I understand , same here and I never paid more than minimum required, plus some partner payments etc when topped up by gov.
I stopped work when Covid hit..no choice and so fully retired then.
If I had been putting all my saving in super.. I would have been on the treadmill 10y more than I choose to.
Young people see that as so far in future, but if you intend a FIRE life, and value more your life than $.. you might think twice before committing money in a scheme you have no control on.
Very different when you are already retired or nearly there.
once you hit that top tax bracket, and are paying 47% in tax, suddenly being able to put invest some money into super and reduce the tax on it to only 30% and having future earning tax on it at 15% until it hits pension phase where it’s 0% tax starts to look very attractive. especially if you are 40+ so it’s not that many years until you can start To draw out of it.

It really is like a little tax haven you get to send funds to.

I also use an investment bond to limit tax on earnings to 30% on some money incase I need to draw some funds before I turn 60.
 
once you hit that top tax bracket, and are paying 47% in tax, suddenly being able to put invest some money into super and reduce the tax on it to only 30% and having future earning tax on it at 15% until it hits pension phase where it’s 0% tax starts to look very attractive. especially if you are 40+ so it’s not that many years until you can start To draw out of it.

It really is like a little tax haven you get to send funds to.
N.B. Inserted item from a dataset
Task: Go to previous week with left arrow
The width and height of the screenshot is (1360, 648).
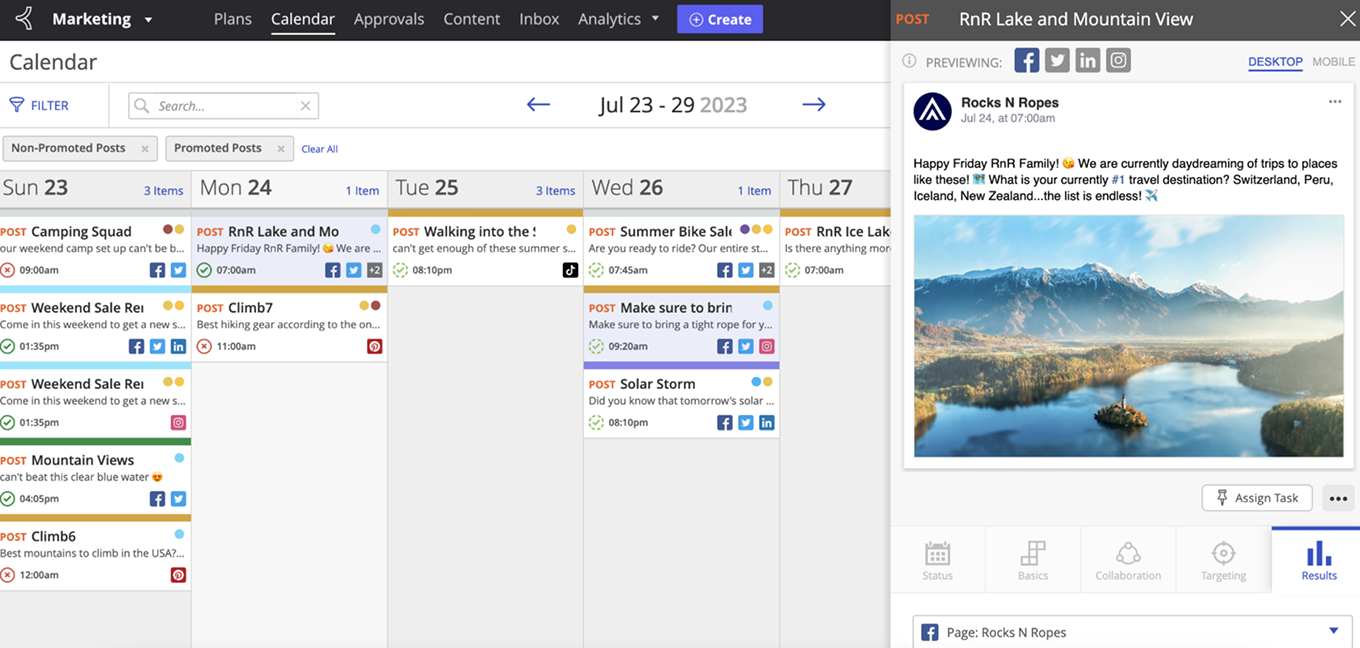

I also use an investment bond to limit tax on earnings to 30% on some money incase I need to draw some funds before I turn 60.
A discretionary trust with income streamed to a bucket company could also be a good option.
 
A discretionary trust with income streamed to a bucket company could also be a good option.
Yep, that can limit your Tax to around 30%, So its not as good as super, but slightly better than an investment bond due to being able to take advantage of Capital gains tax discount.The biggest draw back is the additional setup and running cost, and the paper work. But yes its a very good option probably not until you have maxed out your super though, and a couples super accounts can absorb about $220 K / year combined.
 
Sorry, you might have to walk me through it a bit more, I am not sure what you mean, or what it has to do with concessional contributions.
There are concessional and non concessional contributions, each are treated differently and both are subject to different treatment.
It probably is nothing, just a thought bubble.